The student council wants to know what fraction of students support adding a second lunch period. Two methods are proposed:
- Method X: Survey students sitting in the cafeteria during lunch today.
- Method Y: Draw a simple random sample of 150 students from the school roster and survey them throughout the day.
Which method is most representative?
Method Y: randomly sample 150 students from the roster and survey them throughout the day
Method X: survey students sitting in the cafeteria today
Choose classes that volunteer to participate
Ask the principal to handpick students from each grade
Explanation
A simple random sample from the full roster gives all students an equal chance to be chosen, making it more representative. Cafeteria-only, volunteer, or handpicked samples introduce selection bias.
A model says a coin has $p=0.5$ for heads. In 5 flips, you observe T, T, T, T, T. Would this result alone cause you to question the model?
No; a run of 5 tails can happen by chance under a fair model.
Yes; a fair coin cannot produce five tails in a row.
Yes; a fair coin must give about half heads in any 5 flips.
Yes; runs only occur when a coin is biased.
Explanation
The probability is $(1/2)^5=1/32\approx 3.1%$: rare but possible. A single short run is not strong evidence against $p=0.5$.
A model says $30%$ of incoming emails are spam ($p=0.30$). In a random sample of 50 emails, 18 are spam. Is the model consistent with this result?
No; this is impossible under the model.
Yes; sample proportions vary around \$0.30$, and $18/50=0.36$ is plausible.
No; the sample must have exactly 15 spam to match the model.
Yes; any sample proportion above \$0.30$ proves the model.
Explanation
Under $p=0.30$ with $n=50$, $\text{E}=15$ and $\text{SD}\approx\sqrt{50\cdot0.3\cdot0.7}\approx3.2$. Getting 18 is within about 1 SD; this is consistent with the model.

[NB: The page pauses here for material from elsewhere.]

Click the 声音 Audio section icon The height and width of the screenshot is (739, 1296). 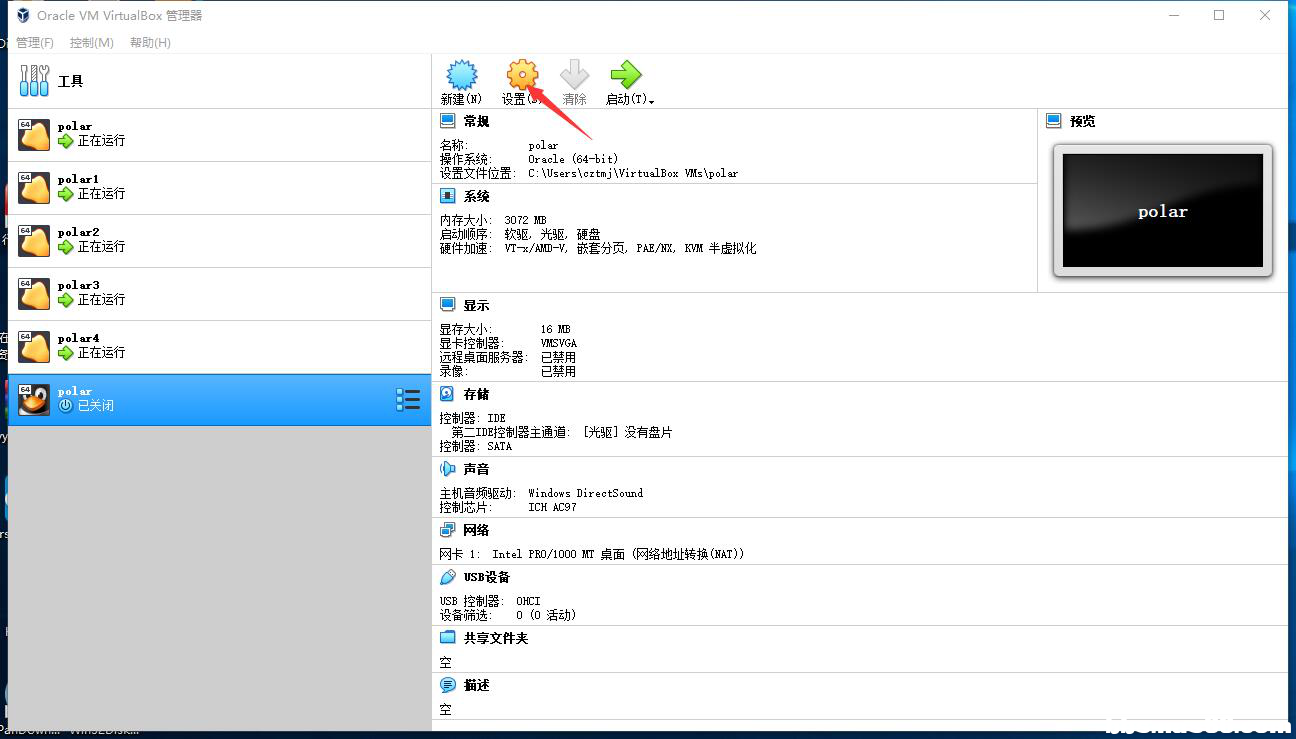tap(445, 468)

A die is claimed to be fair. In 60 rolls, the face "6" appears 4 times. Is this consistent with a fair die?
Yes; $4/60$ is exactly what a fair die predicts.
Yes; long stretches without sixes are guaranteed for a fair die.
No; a fair die must show each face exactly 10 times in 60 rolls.
No; a fair die would produce about $10$ sixes with $\text{SD}\approx\sqrt{60\cdot\tfrac{1}{6}\cdot\tfrac{5}{6}}\approx2.9$. Getting only 4 is more than 2 SDs below the mean and is unusually low, so I would question fairness.
Explanation
Expected sixes $\approx10$ with $\text{SD}\approx2.9$; observing 4 is over 2 SDs below expectation, which is uncommon and suggests possible bias.
A spinner model says red occurs with probability $p=0.25$ each spin. In 80 spins, red appears 30 times. Does this result make you question the model?
Yes; any outcome is equally likely in 80 spins.
Yes; because 30 is exactly the expected count.
Yes; $30$ reds is much higher than the expected $20$ and is unusually large under $p=0.25$, so I would question the model.
No; red can never appear more than 25 times under this model.
Explanation
Under $p=0.25$ with $n=80$, $\text{E}=20$ and $\text{SD}\approx\sqrt{80\cdot0.25\cdot0.75}\approx3.9$. Getting 30 is about 2.6 SDs above the mean—unusual enough to question the model.